──────── DATA IN THIS EXERCISE

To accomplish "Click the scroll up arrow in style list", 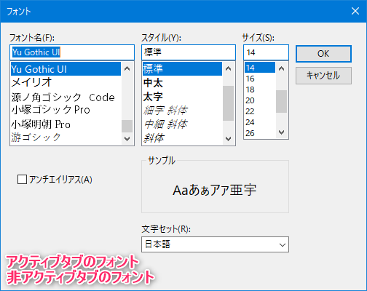I will click(228, 69).

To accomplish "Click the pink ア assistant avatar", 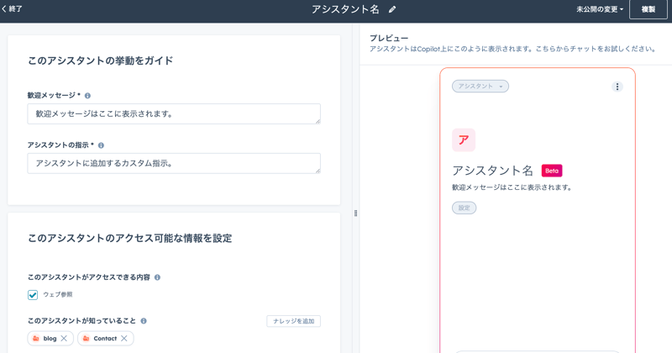I will (464, 140).
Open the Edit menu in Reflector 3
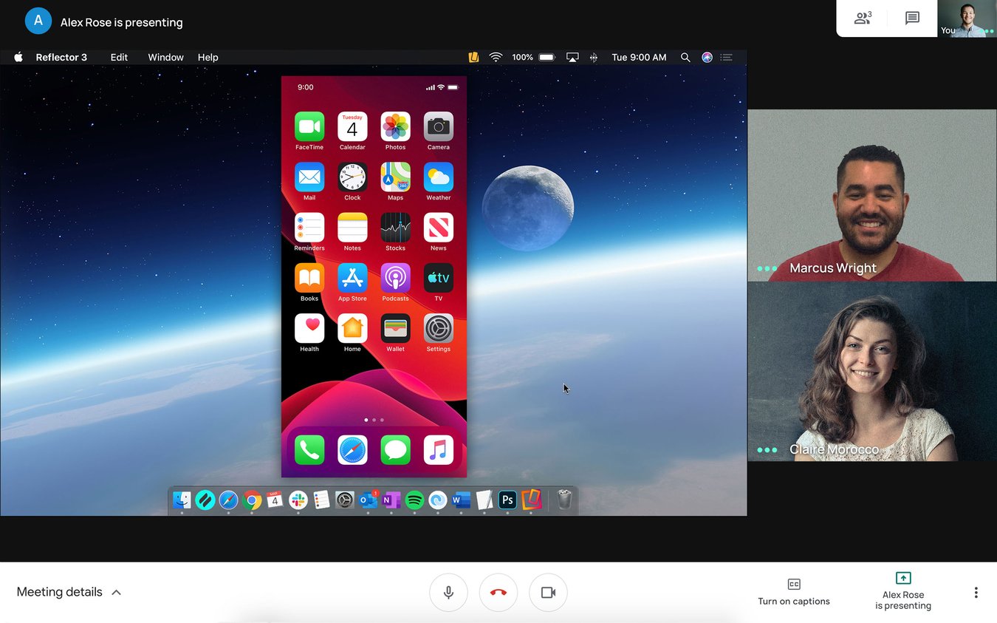Screen dimensions: 997x623 [x=119, y=57]
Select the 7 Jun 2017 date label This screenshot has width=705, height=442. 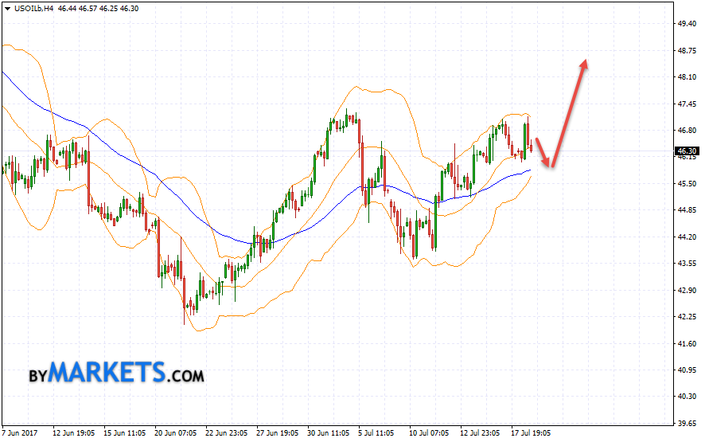20,434
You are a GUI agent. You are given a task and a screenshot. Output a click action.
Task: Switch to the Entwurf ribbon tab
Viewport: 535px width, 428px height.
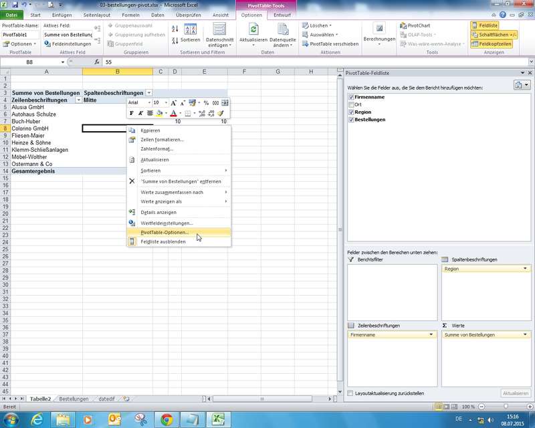282,14
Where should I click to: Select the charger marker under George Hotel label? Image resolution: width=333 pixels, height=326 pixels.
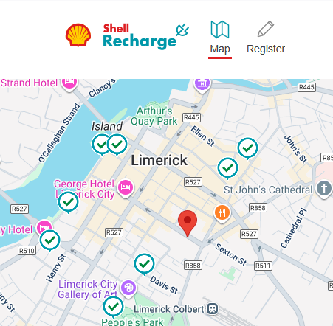click(68, 202)
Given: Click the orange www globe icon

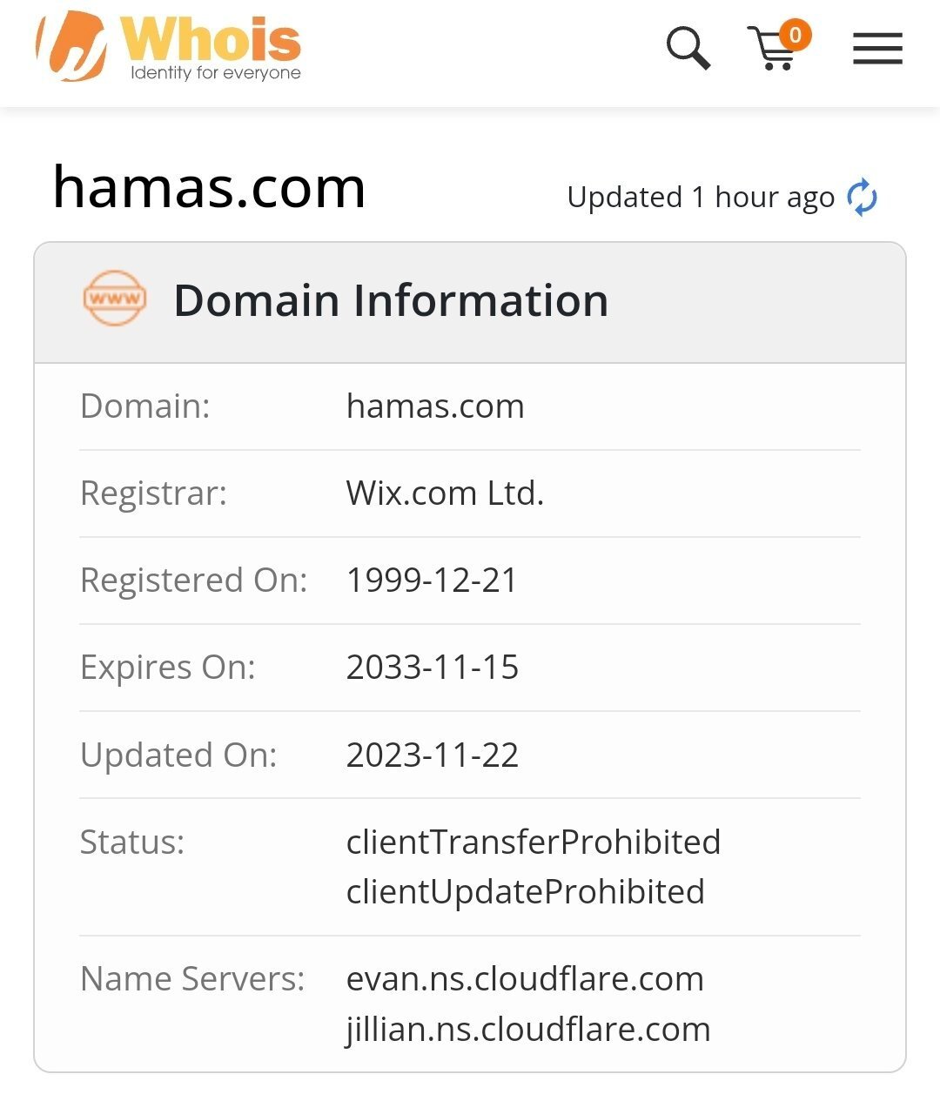Looking at the screenshot, I should tap(115, 299).
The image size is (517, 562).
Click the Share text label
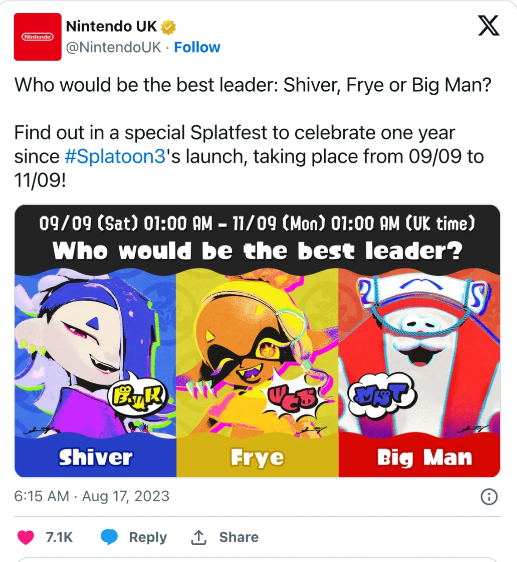[238, 537]
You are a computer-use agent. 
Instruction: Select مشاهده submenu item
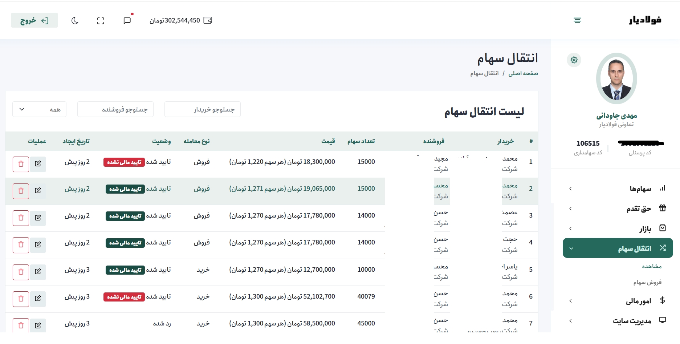[x=652, y=266]
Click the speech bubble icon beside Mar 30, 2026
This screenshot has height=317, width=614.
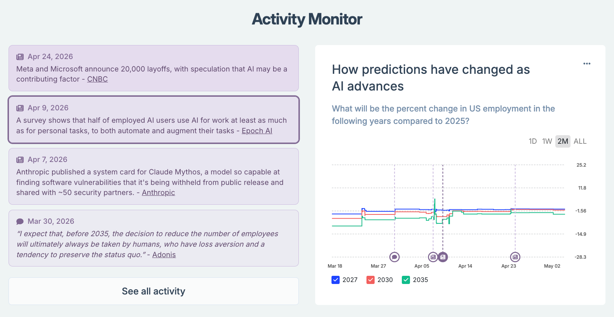click(20, 221)
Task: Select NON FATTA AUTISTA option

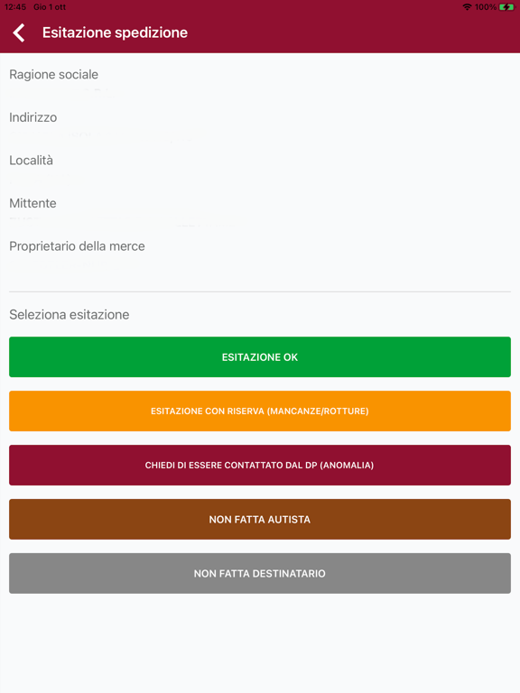Action: pos(260,520)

────────────────

REQUIREMENT >> Only the lines from the one containing "The image size is (517, 562)." through the last line of the entries above, both included, belong in the answer, written out exactly; pictures do not.

ANSWER SPACE >>
The image size is (517, 562).
Click the Share text label
[238, 537]
You are a computer-use agent. 
Instruction: Select مشاهده submenu item
[x=652, y=266]
Click the speech bubble icon beside Mar 30, 2026
This screenshot has height=317, width=614.
click(20, 221)
Task: Select NON FATTA AUTISTA option

Action: pos(260,520)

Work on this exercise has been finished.